Héritage, ruptures et continuité
« Des nains sur des épaules de géants » Citation médiévale de Bernard de Chartres, XIIe siècle
La protection de territoires par des camps fortifiés, regroupés autour d’un chef de tribu, ne date assurément pas d’hier: palissades, usage de matériaux pour entraver la marche d’ennemis potentiels et leur faire obstacle, usage de l’élévation (arbres, guérites, …) pour observer au loin ou gagner en efficacité sur les armes de jets (pierres, flèches, …), usage du feu, sont des choses que l’homme pratique depuis les premiers affrontements tribaux et certainement depuis des temps immémoriaux. Au fond, en cas de sédentarisation et d’agressions extérieures, cela pourrait même nous sembler une forme d’organisation humaine « défensive » naturelle. Sauf à entrer dans le domaine de la protohistoire et encore, je serais presque tenter de pousser jusqu’à la préhistoire, les sociétés humaines n’inventent jamais rien, tout soudainement, et à partir de rien. (ci-contre, Boniface des « Visiteurs » de Jean Marie Poiré semble s’en étonner).

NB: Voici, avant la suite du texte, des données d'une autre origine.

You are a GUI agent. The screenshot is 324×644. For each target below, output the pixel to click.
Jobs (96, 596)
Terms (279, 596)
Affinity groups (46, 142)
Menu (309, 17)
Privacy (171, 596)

Quelque soit les phénomènes observés, il doit pourtant bien y avoir une forme de typicité, des particularismes, qui nous permettent de repérer dans l’Histoire des continuités et quelquefois aussi des ruptures, des héritages et des innovations, des contextes particuliers. Et c’est ce qu’il nous faut approcher ici, dans cet article, pour répondre à plusieurs questions : dans quel contexte un type particulier de construction médiévale a pu émerger autour du Xe siècle que l’on a appelé « motte castrale »? En quoi cette construction pouvait-elle contenir, en elle, les germes des châteaux forts qui lui succéderont? Et comment se situe-t’elle dans l’Histoire des forteresses ou des constructions défensives l’ayant précédées? Pour tenter de répondre à toutes ces questions et pour nous accompagner le long de cette promenade historique en ces temps reculés du moyen-âge central, nous suivrons les pas et l’analyse de l’architecte du XIXe siècle, Eugène Viollet le Duc (portrait de lui plus bas dans cet article).

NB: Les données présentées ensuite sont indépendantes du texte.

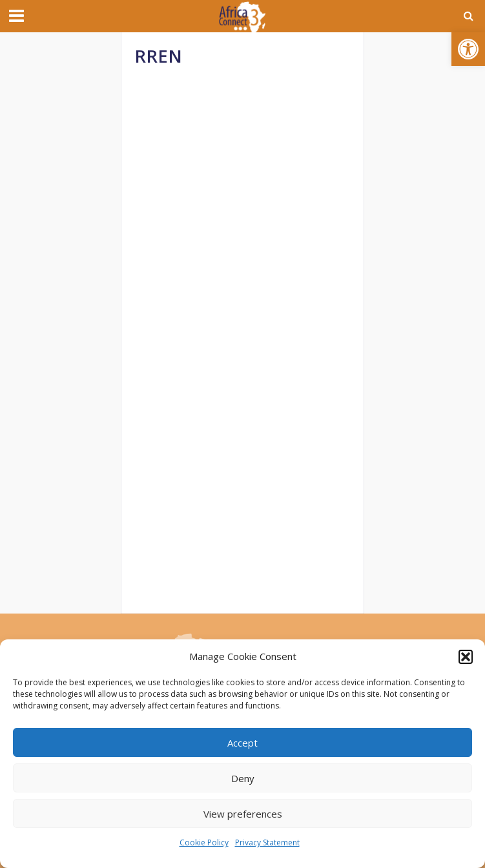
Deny (243, 778)
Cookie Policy (204, 842)
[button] (468, 49)
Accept (242, 743)
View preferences (243, 814)
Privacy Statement (267, 842)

Rappel de quelques éléments de contexte
Pour rappel, du point de vue du contexte ayant favorisé l’apparition de ce phénomène d’enchâtellement de la France, dont on définit généralement le point de départ aux premières mottes castrales du Xe siècle, on liste un certain nombre de facteurs historiques : pression des vagues d’invasions sur le territoire (voir carte ci-dessus), division de l’empire carolingien dont les héritiers et petit-fils de Charlemagne peinent à maintenir la cohésion et, conséquemment, faiblesse d’un pouvoir régalien central, impuissant à défendre l’ensemble de ses territoires, au moyen d’un armée unique et forte. En plus de la pression d’ennemis extérieurs, viendront également s’ajouter, avec le temps, des tensions locales et intestines entre seigneurs prompts à se quereller sur les frontières établies, quand ce n’est pas sur la légitimité même de leurs titres.

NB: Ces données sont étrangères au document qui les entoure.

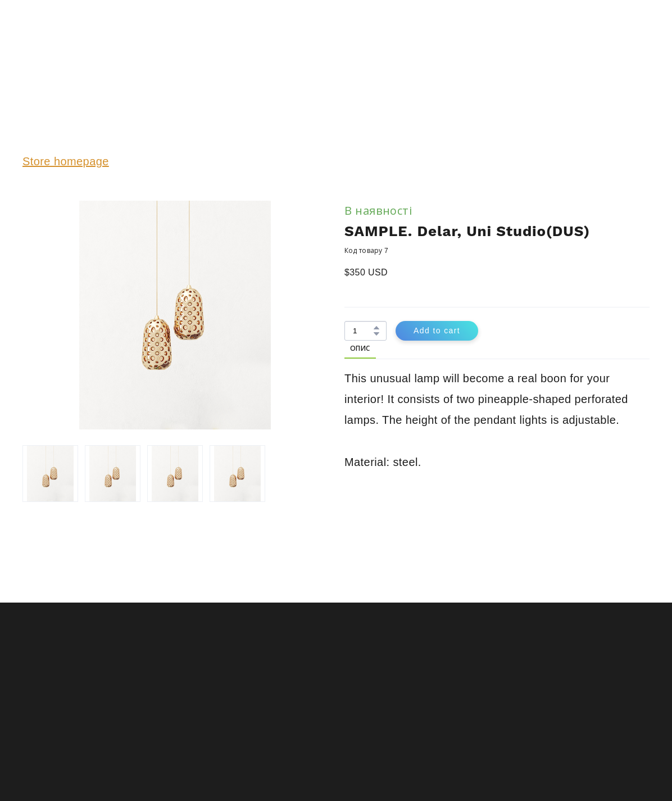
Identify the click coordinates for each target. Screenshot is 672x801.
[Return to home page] (57, 47)
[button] (376, 328)
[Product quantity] (362, 331)
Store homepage (66, 161)
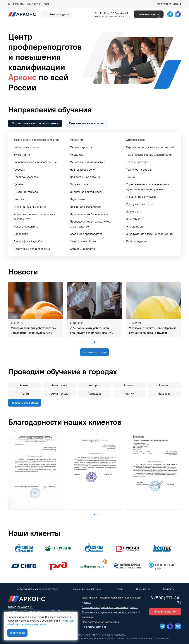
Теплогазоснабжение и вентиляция (149, 155)
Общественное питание (85, 177)
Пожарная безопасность (86, 207)
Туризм (131, 177)
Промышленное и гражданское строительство (90, 224)
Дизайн (19, 184)
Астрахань (94, 394)
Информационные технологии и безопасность (35, 216)
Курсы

En suivant les pas de Viollet le Duc
« Pax Romana et influence normande »
Un peu avant le moment où nous prenons l’Histoire, une longue période de Pax romana a plongé les terres de France dans une relative méconnaissance des Arts de la guerre. Sur le terrain, à la faveur de cette paix et de l’absence de résistance, les francs ont pu, sans difficulté, conquérir la Gaule. Ils y coexistent avec les restes de l’empire romain qui s’y sont sédentarisés, mais ils doivent désormais aussi se la partager avec des normands fraîchement installés qui ont bien l’intention de ne pas se cantonner sagement à leurs terres. Socialement structurés autour du commerce tout autant que des Arts de la guerre, ces derniers conduiront, en effet, des raids sur le territoire aussi loin que les mènent les fleuves. Selon notre auteur, durant cette période du IXe, Xe siècle, l’héritage de l’oppidum gaulois autant que celui des forteresses romaines, a été pratiquement oublié du côté franc et les populations, comme les seigneurs, ne sont toujours pas préparés à se défendre et encore moins l’ensemble de leur territoire; il faut de l’expérience, de l’ingénierie et du métier pour construire une forteresse et surtout la tenir et peu de places sont fortifiées. On n’y a pas consacré le temps nécessaire, mais on a même été, jusqu’à oublier du côté franc, le moyen de les bâtir de manière efficace et tout standard les concernant. Pour résister à ces nouvelles vagues invasions normandes, hongroises et sarrasines, on s’inspire alors « vaguement » du Castrum romain ou même de la villa romaine mais pas toujours.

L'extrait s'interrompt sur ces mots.